人気のある赤紫色に、白い縁取りのある花が特徴です。八重咲きでボリュームがあるうえ、鮮やかな赤紫色が白の縁取りによってさらに際立つので、華やかな存在感があります。

プリンセスリング

プリンセスリング
プリンセスリング
名前 プリンセスリング
咲き方 八重咲き
開花時期 6月

「プリンセスリング」も、エンジェルリングと同様、2020年に栃木で改良された品種です。

エンジェルリングと見た目が似ていますが、プリンセスリングの方が花や白い縁取り部分が大きく、迫力があります。

家で植え替えるなら土壌の種類に気を付けよう

土を手ですくう

紫陽花の色は土壌の種類に影響されます。
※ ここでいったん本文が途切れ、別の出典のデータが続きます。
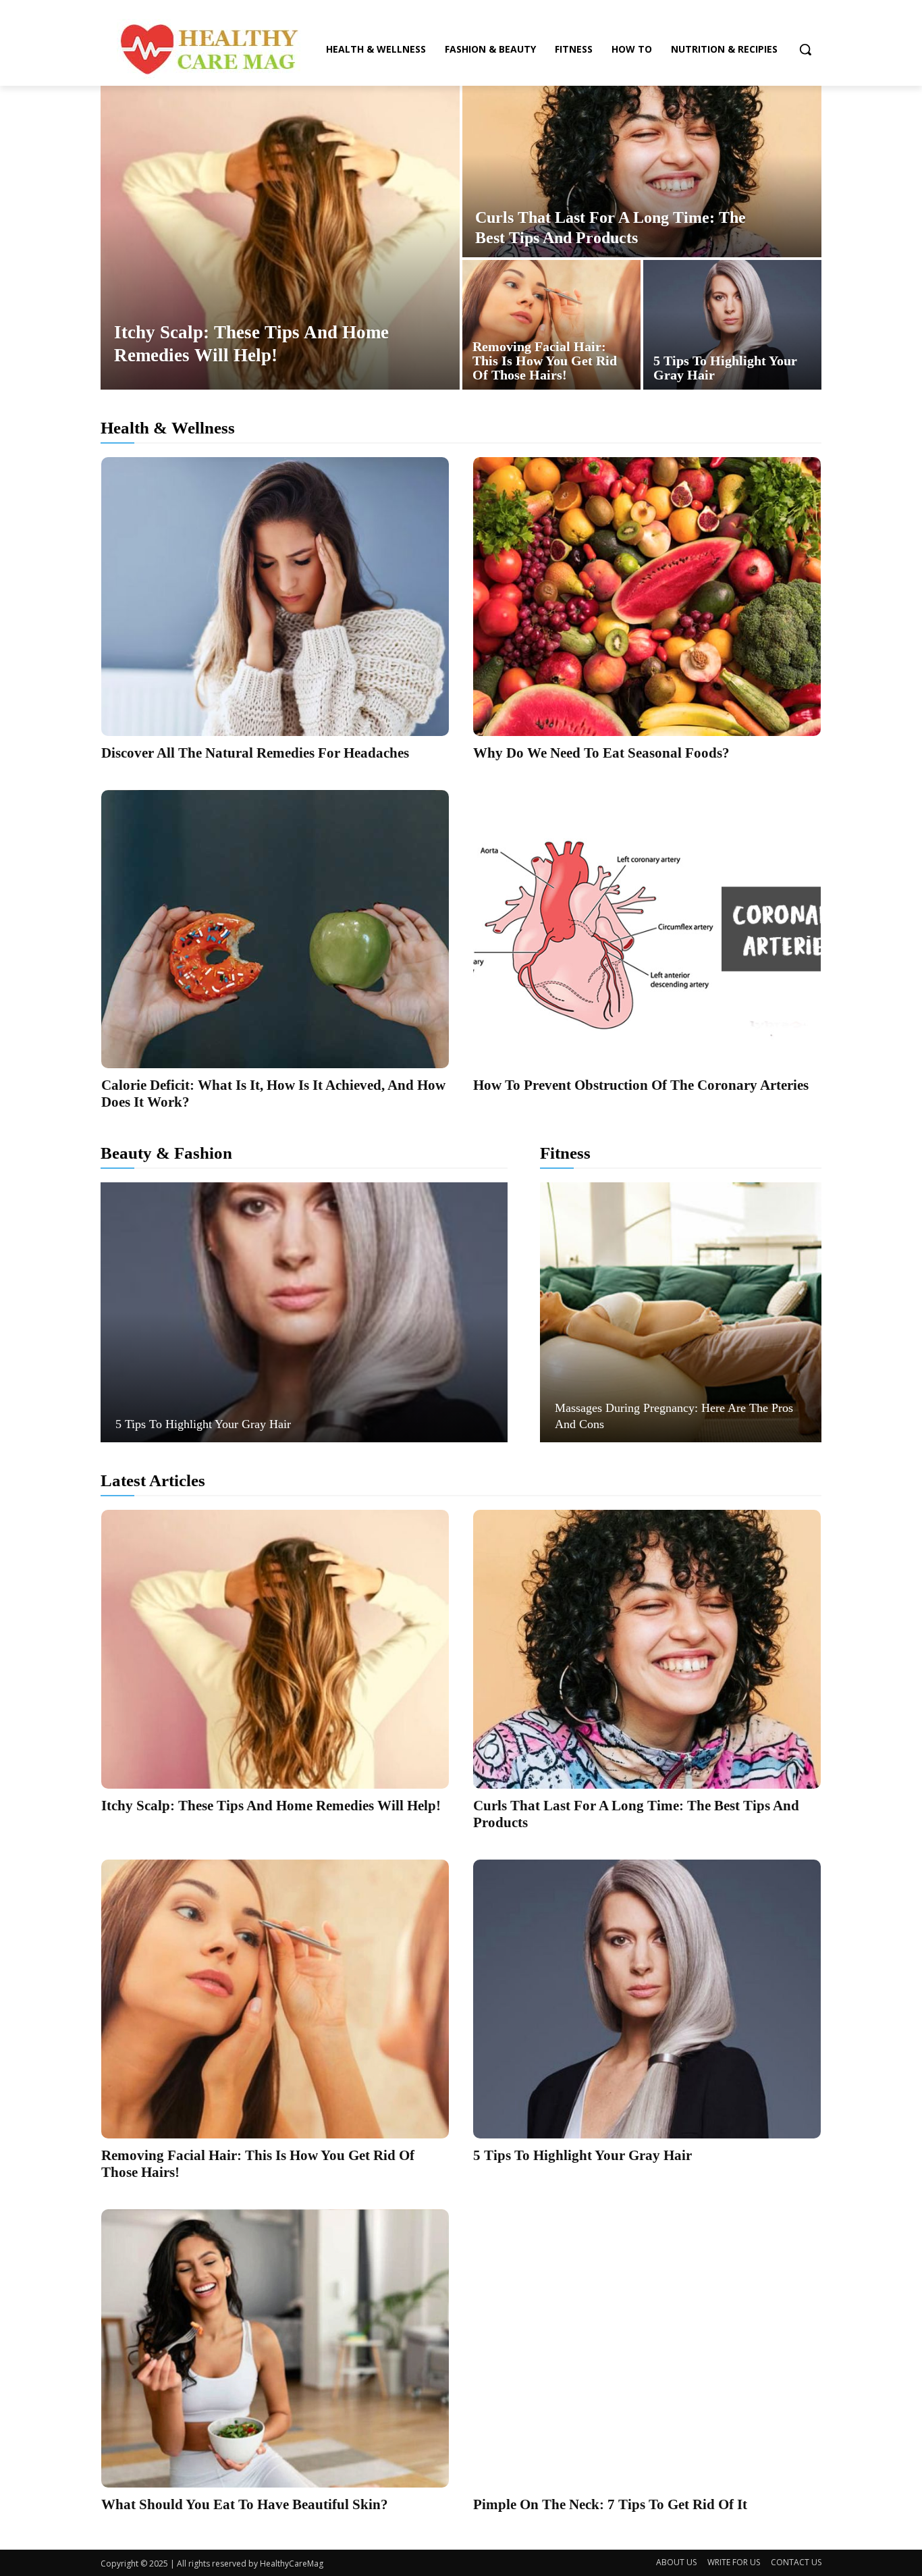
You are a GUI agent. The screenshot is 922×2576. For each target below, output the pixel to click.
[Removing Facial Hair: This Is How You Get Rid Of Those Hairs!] (551, 325)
家で植え替えるなら、植え替える土壌のpH値に気をつけましょう。

買ったときの色を保つ方法

買ったときの花色を保つには、土壌のpHを保つことが大事です。

青色の紫陽花 酸性の土壌
ピンクの紫陽花 中性~アルカリ性の土壌

青い紫陽花を育てるのに土壌を酸性にしたい場合は、鹿沼土やピートモスといった酸性の素材を加えましょう。

ピンクの紫陽花を育てる場合は、赤玉土や腐葉土を混ぜて作った土に苦土石灰を加えてアルカリ性の土壌にします。

苦土石灰の代わりに、薄皮を取り除いた卵の殻を乾燥させて砕いたものを混ぜても構いません。

手軽にpH値を調整したいなら、市販されている紫陽花用の培養土を使うのもおすすめです。花の色別に適切なpH値に調整されているため、美しい花色を維持できるでしょう。

pHの違う土壌に植えると色が濁る

購入した苗の土壌とpH値が大きく異なる土壌に植え替えると、花の色が濁るので注意してください。

ピンクの紫陽花を青色にしたいからと、酸性の土壌に植えても、青色になることはなく、濁った紫色になります。

品種によっては、土壌のpH値を変えても色が変わらない品種もあります。

種類を知ればより一層紫陽花を楽しめる

紫陽花

紫陽花にはさまざまな種類があり、毎年のように新品種が登場しています。その種類と特徴を知ることで、自分の求めるイメージや気分に合ったお気に入りの一株が選べるでしょう。

また紫陽花は、上手に管理すれば次の年も花を咲かせてくれるのが魅力です。ぜひ自分のお気に入りの品種を見つけて、素敵な花色を楽しみましょう。